## Task statement
The answer must be every line of the records below that contains the word "computer".

[Opening Data listing section]

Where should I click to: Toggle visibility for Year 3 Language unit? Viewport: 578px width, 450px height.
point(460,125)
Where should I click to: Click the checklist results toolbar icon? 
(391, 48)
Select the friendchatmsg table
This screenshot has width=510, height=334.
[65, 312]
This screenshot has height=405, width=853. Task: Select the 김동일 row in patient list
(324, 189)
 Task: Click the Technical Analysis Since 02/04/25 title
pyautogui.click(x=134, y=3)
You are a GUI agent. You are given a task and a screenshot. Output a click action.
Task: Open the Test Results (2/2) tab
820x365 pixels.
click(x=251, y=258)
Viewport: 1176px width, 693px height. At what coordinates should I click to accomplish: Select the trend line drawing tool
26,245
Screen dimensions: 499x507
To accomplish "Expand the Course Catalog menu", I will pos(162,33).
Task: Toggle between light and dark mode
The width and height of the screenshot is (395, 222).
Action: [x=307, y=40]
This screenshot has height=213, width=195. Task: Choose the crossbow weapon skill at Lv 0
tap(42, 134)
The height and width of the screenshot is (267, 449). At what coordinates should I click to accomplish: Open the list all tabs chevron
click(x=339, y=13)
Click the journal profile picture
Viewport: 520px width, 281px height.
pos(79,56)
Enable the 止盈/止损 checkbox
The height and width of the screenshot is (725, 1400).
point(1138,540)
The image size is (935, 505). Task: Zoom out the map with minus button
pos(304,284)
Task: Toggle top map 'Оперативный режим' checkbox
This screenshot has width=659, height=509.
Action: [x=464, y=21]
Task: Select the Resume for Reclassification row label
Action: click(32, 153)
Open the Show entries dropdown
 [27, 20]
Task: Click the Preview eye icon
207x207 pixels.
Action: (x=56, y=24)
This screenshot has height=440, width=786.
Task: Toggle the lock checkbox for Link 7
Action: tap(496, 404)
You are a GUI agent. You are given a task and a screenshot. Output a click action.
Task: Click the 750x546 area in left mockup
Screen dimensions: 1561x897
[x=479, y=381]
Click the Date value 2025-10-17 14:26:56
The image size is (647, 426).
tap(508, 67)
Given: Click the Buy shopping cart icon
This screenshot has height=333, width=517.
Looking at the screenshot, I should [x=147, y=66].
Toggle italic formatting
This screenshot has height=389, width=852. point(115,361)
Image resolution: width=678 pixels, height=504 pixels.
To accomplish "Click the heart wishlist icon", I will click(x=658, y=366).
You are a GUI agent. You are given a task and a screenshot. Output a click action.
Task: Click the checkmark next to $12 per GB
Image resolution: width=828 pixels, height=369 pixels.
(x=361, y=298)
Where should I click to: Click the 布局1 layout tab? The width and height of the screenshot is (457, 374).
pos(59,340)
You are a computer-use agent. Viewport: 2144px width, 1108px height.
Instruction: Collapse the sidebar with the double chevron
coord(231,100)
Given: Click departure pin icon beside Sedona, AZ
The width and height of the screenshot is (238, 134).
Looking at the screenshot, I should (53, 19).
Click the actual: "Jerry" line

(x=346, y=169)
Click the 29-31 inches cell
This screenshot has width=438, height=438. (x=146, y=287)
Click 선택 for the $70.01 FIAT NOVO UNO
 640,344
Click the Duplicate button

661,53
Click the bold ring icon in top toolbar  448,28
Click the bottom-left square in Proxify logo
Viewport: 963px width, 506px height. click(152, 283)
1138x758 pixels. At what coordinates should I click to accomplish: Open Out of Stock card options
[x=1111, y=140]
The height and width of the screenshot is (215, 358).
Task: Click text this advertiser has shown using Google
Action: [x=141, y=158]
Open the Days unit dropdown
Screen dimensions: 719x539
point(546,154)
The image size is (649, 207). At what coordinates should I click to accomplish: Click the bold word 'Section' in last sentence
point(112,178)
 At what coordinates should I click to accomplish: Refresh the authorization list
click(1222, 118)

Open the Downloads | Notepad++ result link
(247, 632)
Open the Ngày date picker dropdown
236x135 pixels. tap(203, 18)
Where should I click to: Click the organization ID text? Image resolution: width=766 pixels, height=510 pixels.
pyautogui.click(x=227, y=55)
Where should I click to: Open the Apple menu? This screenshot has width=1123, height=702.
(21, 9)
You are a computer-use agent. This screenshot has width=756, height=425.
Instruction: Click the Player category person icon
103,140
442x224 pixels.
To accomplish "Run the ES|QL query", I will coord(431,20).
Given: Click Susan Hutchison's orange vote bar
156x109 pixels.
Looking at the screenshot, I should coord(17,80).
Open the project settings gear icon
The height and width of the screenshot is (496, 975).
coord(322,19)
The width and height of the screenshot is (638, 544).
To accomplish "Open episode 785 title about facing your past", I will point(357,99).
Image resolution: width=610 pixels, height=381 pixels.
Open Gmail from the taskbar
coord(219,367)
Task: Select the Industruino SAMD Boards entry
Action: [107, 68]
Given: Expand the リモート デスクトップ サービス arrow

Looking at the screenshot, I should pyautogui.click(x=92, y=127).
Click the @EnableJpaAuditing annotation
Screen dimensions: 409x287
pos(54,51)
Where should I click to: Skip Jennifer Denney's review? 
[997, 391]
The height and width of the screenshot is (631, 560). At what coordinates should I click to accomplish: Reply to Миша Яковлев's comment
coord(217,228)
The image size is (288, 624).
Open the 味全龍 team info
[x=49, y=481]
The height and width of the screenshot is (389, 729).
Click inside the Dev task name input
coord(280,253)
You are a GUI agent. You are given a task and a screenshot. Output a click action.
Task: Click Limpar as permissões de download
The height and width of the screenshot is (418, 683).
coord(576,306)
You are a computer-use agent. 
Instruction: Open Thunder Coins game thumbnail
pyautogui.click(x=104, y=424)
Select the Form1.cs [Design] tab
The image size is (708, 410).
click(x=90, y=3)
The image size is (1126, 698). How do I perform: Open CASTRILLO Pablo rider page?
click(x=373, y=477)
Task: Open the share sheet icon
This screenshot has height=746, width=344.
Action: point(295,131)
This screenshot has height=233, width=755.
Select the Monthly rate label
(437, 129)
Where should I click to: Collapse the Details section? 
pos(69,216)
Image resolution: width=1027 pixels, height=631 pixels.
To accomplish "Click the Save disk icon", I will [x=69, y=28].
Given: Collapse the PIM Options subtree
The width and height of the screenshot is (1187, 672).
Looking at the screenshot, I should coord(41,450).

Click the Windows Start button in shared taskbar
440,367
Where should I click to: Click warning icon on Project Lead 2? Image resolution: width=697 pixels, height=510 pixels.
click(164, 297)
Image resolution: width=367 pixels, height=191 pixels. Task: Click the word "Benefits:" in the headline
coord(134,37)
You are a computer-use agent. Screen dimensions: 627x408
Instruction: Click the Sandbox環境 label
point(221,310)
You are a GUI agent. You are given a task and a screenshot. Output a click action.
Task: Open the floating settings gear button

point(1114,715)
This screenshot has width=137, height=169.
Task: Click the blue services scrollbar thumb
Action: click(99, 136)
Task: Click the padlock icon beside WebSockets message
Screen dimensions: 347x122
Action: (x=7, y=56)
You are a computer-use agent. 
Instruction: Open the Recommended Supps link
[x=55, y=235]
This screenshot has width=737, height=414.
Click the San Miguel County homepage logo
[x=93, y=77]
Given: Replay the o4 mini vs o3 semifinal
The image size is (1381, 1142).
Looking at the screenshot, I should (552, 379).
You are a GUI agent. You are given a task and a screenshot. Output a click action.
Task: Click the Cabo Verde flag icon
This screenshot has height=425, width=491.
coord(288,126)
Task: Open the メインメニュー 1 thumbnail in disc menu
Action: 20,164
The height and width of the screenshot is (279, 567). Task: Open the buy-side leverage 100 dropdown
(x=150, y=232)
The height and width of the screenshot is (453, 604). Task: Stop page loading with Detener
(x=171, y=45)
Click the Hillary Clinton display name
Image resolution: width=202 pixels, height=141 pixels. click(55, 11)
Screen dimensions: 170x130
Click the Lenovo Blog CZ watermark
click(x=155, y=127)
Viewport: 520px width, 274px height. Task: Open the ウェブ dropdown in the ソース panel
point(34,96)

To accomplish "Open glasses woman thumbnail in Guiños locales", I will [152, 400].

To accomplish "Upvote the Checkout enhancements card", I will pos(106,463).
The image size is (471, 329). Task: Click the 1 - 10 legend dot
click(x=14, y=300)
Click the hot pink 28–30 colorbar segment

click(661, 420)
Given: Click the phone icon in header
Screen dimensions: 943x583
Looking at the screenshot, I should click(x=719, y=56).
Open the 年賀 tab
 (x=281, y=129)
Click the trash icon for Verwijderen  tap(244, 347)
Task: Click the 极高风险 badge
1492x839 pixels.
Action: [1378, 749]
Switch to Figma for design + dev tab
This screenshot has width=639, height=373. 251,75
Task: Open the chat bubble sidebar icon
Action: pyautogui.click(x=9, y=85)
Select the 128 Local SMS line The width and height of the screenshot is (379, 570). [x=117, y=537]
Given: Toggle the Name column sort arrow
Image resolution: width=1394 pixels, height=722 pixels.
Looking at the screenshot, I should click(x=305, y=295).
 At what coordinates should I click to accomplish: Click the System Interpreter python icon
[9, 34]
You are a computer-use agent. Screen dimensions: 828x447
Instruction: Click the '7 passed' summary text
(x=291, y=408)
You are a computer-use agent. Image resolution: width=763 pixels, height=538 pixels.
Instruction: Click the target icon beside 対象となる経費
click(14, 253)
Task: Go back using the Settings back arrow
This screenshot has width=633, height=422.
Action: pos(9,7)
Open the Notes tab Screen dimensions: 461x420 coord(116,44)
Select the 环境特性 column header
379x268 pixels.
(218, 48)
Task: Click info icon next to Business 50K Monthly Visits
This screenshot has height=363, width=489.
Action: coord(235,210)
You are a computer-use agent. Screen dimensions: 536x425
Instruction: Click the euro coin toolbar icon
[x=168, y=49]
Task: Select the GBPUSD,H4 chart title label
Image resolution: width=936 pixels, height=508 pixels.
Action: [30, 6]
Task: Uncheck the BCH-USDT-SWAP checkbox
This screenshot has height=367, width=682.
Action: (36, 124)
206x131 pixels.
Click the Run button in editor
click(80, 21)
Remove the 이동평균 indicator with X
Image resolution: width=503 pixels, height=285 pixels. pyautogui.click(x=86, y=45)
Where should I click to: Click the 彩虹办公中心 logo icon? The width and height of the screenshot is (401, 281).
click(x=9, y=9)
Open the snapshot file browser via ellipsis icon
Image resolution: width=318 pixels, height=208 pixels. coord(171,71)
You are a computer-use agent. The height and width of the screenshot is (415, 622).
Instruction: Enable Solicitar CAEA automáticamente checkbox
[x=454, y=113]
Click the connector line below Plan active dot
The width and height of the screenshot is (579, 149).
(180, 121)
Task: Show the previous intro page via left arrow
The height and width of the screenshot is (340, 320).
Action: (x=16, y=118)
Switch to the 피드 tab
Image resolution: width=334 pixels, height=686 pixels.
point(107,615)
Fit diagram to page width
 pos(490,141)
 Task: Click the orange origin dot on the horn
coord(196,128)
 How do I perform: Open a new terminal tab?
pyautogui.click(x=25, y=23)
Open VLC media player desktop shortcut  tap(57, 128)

[Closing Data listing section]

## Written reply
You are a computer-use agent. Viewport: 2144px width, 1108px height.
You are a computer-use agent. This screenshot has width=756, height=425.
You are a computer-use agent. 
You are a computer-use agent. Screen dimensions: 627x408
You are a computer-use agent. 
You are a computer-use agent. Screen dimensions: 828x447
You are a computer-use agent. Image resolution: width=763 pixels, height=538 pixels.
You are a computer-use agent. Screen dimensions: 536x425
You are a computer-use agent. The height and width of the screenshot is (415, 622).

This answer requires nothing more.